## What you should do
Scan the lines below; pull out those with "icon".

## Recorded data
- - - - - - -
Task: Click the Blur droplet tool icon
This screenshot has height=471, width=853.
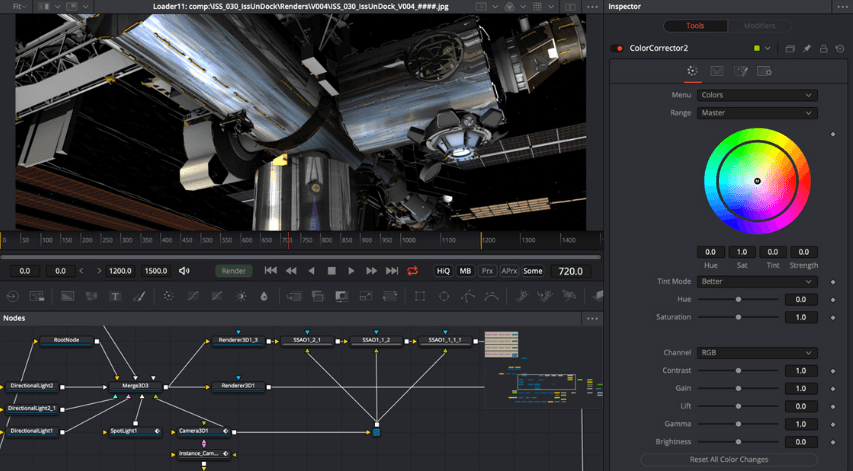Action: pos(264,297)
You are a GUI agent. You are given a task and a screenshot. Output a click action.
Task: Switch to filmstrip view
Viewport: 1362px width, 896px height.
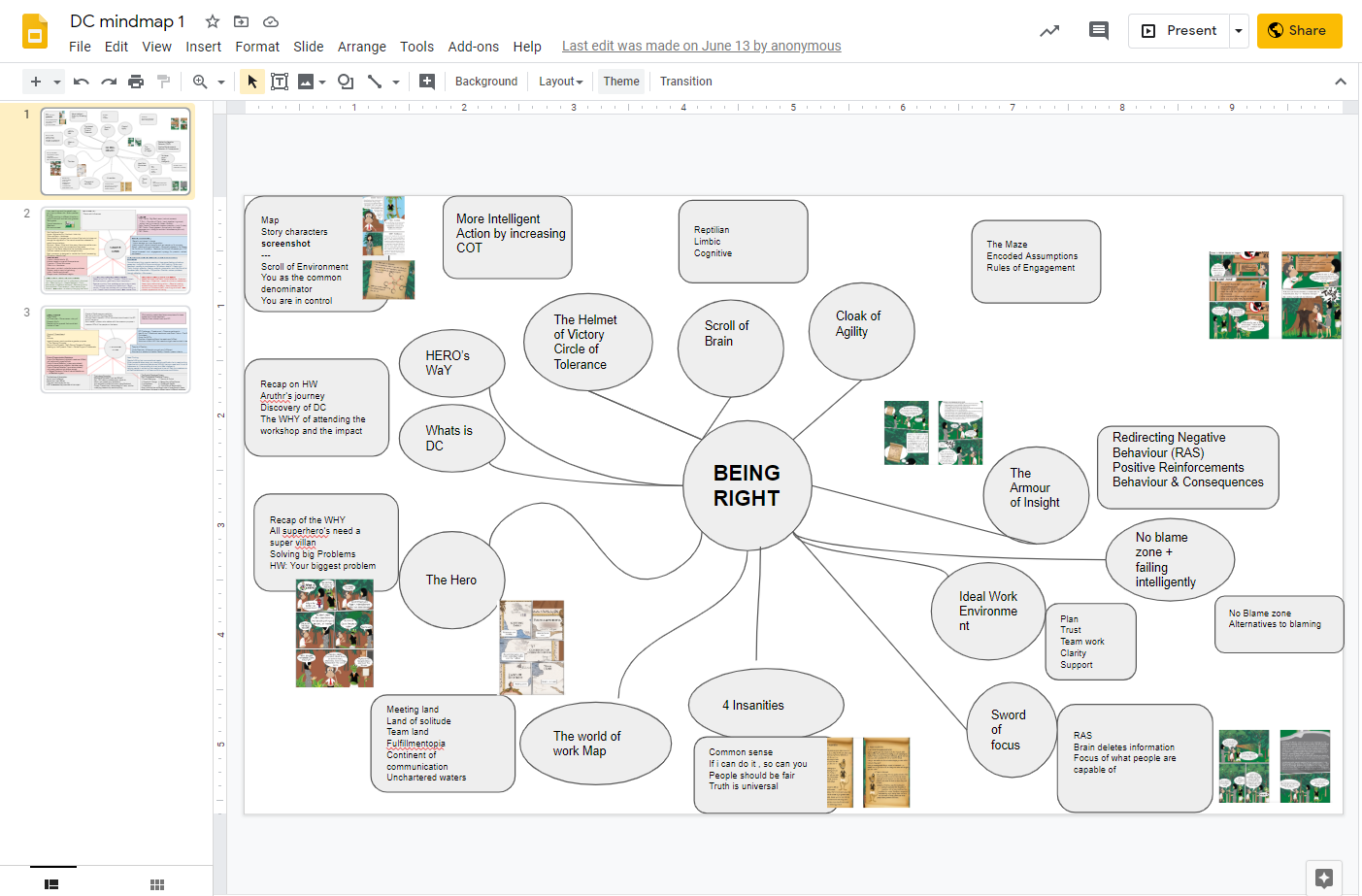pyautogui.click(x=52, y=884)
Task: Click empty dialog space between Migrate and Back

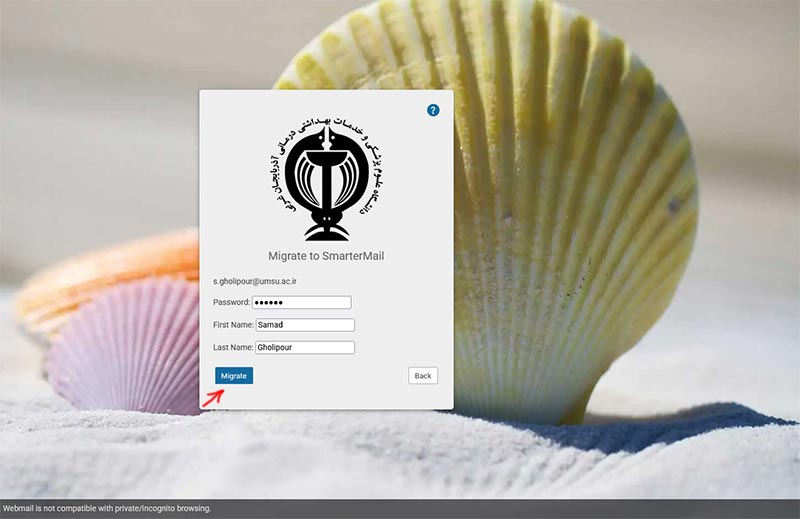Action: click(x=330, y=376)
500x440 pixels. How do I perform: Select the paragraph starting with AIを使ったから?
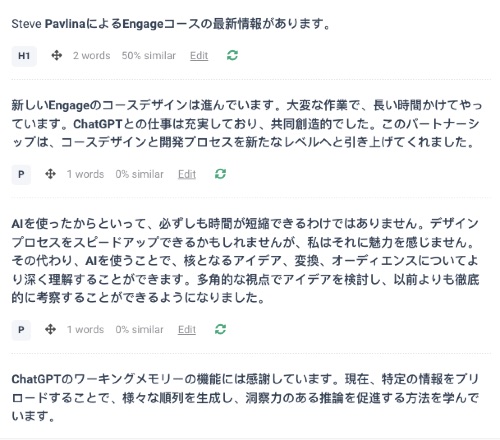(246, 260)
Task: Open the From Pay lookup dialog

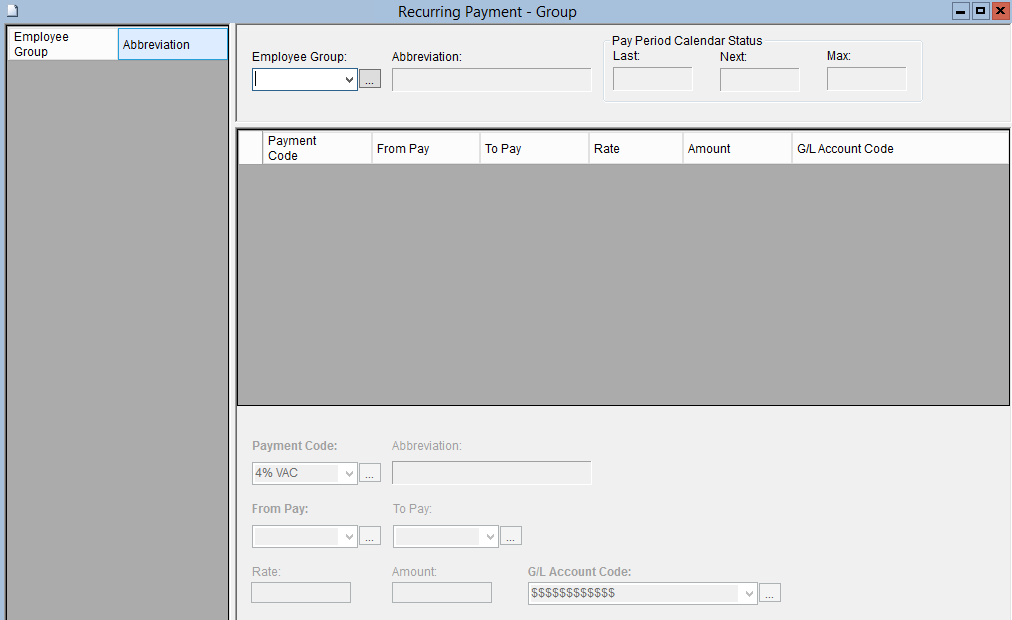Action: (x=370, y=536)
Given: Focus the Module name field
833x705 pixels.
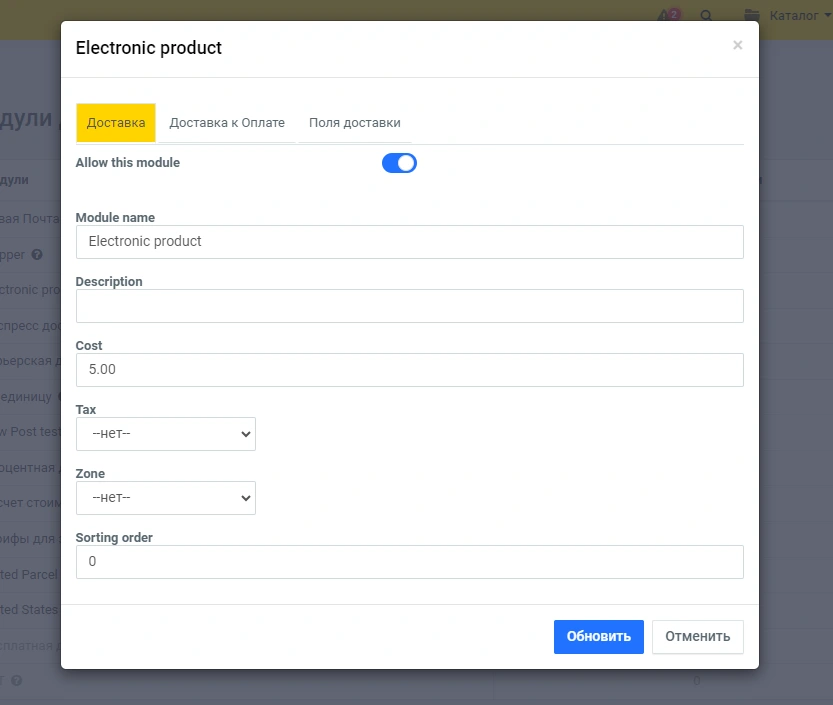Looking at the screenshot, I should tap(409, 242).
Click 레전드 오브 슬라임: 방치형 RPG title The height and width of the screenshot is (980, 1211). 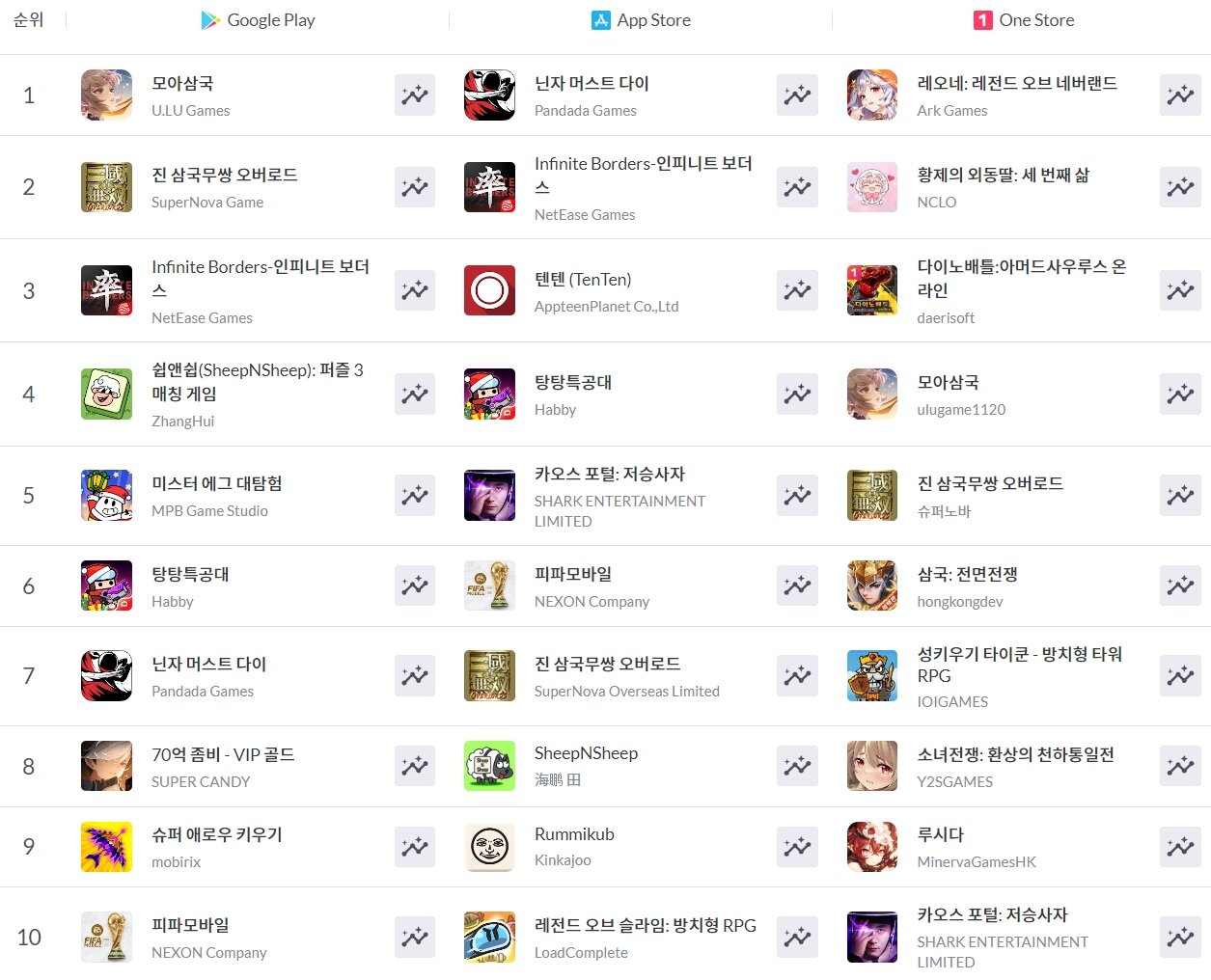click(646, 925)
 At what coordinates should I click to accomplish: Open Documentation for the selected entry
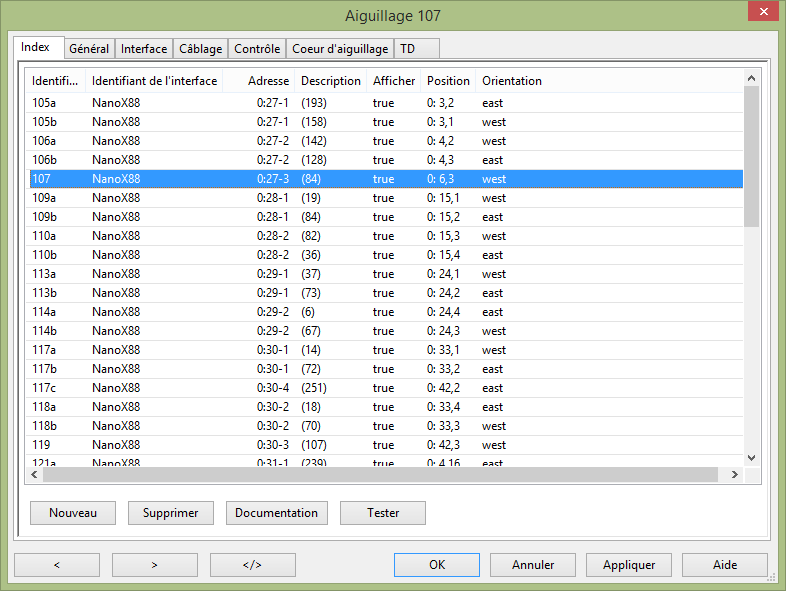276,513
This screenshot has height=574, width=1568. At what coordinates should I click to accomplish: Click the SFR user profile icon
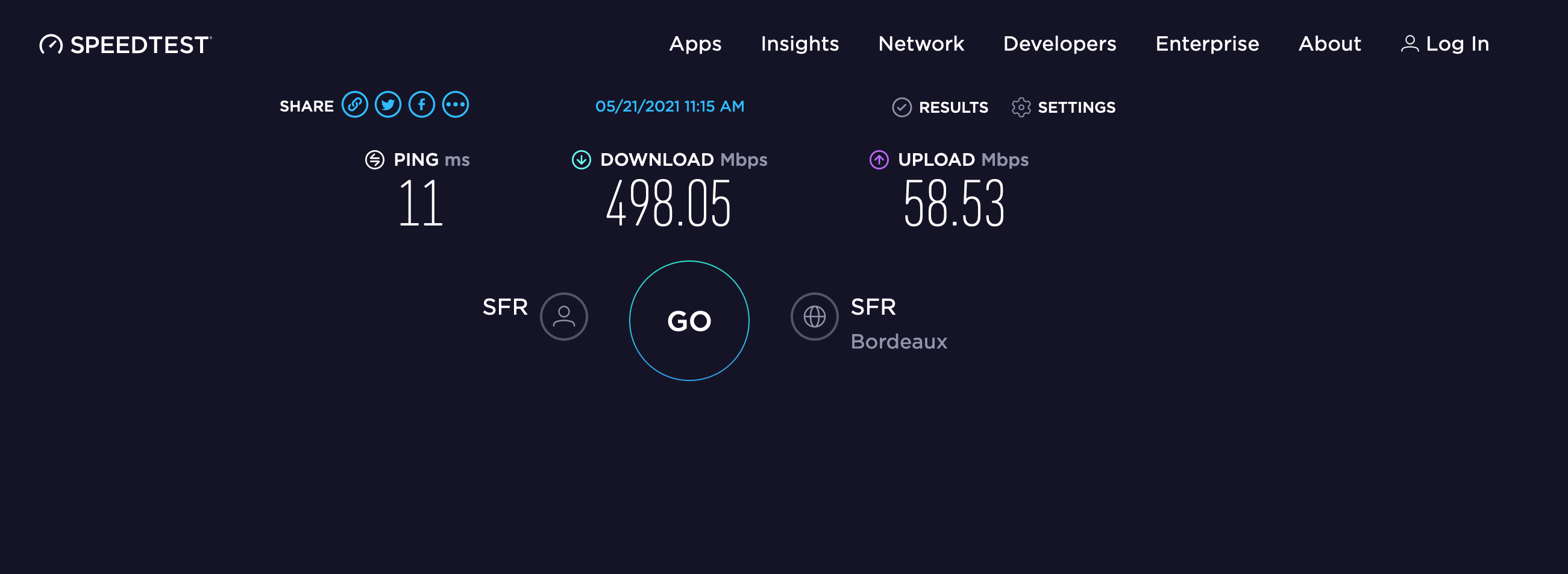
- - - - - - -
## Result of this task
Task: Click the Blur droplet tool icon
This screenshot has height=574, width=1568. At what coordinates should I click to accomplish: Click the SFR user profile icon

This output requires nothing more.